As the Calgary Flames and Edmonton Oilers prepare to open the 2021-22 NHL season with 100% fan capacity for games, Alberta has been asking Canada's federal government for assistance in airlifting some of its most critical patients to hospitals in other provinces.
Alberta Health Services claims that the province is facing the most dire health-care crisis in its history as Alberta hospitals have cancelled thousands of surgeries to deal with the flood of severe COVID-19 patients, most of whom are unvaccinated. Doctors in the province have started planning for the now-realistic possibility of having to choose which adults (and even children) get to receive care as hospital beds quickly fill up.
"Things are so desperate," said infectious disease doctor Ilan Schwartz in an interview with TSN. "In all of Alberta we have 340 ICU beds. We are literally 10 patients away from having to start choosing who gets treatment and who does not."
According to TSN's Rick Westhead, of the 14 infectious disease and critical care doctors they interviewed about this, every one of them said the Oilers and Flames should cut back the number of fans allowed to attend games.
"It’s jarring that we are asking other provinces to take our patients and at the same time having full hockey arenas that will lead to further spread of COVID-19," said Edmonton critical care doctor Noel Gibney.
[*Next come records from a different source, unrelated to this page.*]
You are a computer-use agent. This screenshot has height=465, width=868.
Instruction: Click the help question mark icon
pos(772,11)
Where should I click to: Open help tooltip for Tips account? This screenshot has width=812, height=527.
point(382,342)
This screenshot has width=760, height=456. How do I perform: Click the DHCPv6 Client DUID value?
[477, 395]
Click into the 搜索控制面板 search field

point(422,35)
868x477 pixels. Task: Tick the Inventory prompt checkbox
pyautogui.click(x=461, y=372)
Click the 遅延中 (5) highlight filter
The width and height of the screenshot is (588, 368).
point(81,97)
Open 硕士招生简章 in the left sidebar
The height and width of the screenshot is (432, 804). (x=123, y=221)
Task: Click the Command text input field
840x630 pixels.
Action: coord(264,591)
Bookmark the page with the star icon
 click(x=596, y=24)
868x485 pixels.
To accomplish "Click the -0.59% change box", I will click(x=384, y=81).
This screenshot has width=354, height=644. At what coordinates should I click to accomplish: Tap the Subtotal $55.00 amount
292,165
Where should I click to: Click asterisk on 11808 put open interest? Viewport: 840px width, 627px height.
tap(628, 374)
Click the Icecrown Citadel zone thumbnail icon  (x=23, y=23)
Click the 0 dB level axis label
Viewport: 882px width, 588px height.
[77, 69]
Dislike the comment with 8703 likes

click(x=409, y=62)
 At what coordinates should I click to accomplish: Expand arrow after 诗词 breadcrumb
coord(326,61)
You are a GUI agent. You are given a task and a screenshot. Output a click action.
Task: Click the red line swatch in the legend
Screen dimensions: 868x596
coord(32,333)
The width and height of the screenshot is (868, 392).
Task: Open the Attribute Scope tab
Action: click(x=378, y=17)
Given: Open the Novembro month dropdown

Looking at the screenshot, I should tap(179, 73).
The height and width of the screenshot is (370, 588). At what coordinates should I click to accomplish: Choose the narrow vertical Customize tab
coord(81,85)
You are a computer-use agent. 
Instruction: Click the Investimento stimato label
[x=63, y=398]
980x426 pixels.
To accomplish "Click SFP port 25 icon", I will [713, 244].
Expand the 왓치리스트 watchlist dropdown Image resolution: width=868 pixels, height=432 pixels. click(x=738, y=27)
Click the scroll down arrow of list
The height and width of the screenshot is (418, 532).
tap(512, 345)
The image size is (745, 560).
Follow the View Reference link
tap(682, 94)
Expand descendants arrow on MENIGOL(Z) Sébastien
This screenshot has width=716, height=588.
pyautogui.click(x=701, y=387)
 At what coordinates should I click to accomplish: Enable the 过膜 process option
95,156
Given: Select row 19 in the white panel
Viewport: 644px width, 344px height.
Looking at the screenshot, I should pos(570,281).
To many doctors, even the thought of regularly filling giant hockey arenas with 18,000-plus people as the province's health care system hangs by a thread is rightfully an absurd one.
"It's reckless, and irresponsible for our province, as well as the Oilers and Flames, to be acting like nothing is going on, like our health-care system is normal," Dr. Shazma Mithani, an Edmonton emergency room doctor told TSN.
"It’s ridiculous you can go to an Oilers game and drink a beer shoulder-to-shoulder with someone else and yell when McDavid scores a goal, sending droplets everywhere, while our hospitals are bursting at the seams."
In a statement to TSN, the Oilers say they plan to "insist" that fans provide proof of vaccination or a negative COVID-19 to be allowed inside Rogers Place, while Flames GM Brad Treliving told TSN that all fans must be fully vaccinated to enter the Scotiabank Saddledome.
Dr. Gibney, who has decades of ICU experience, doesn't feel those easily editable PDF cards will do a whole lot to prevent the unvaccinated from gaining entry to Alberta's NHL arenas.
"It’s so incredibly easy to forge it’s almost worthless,” he told TSN.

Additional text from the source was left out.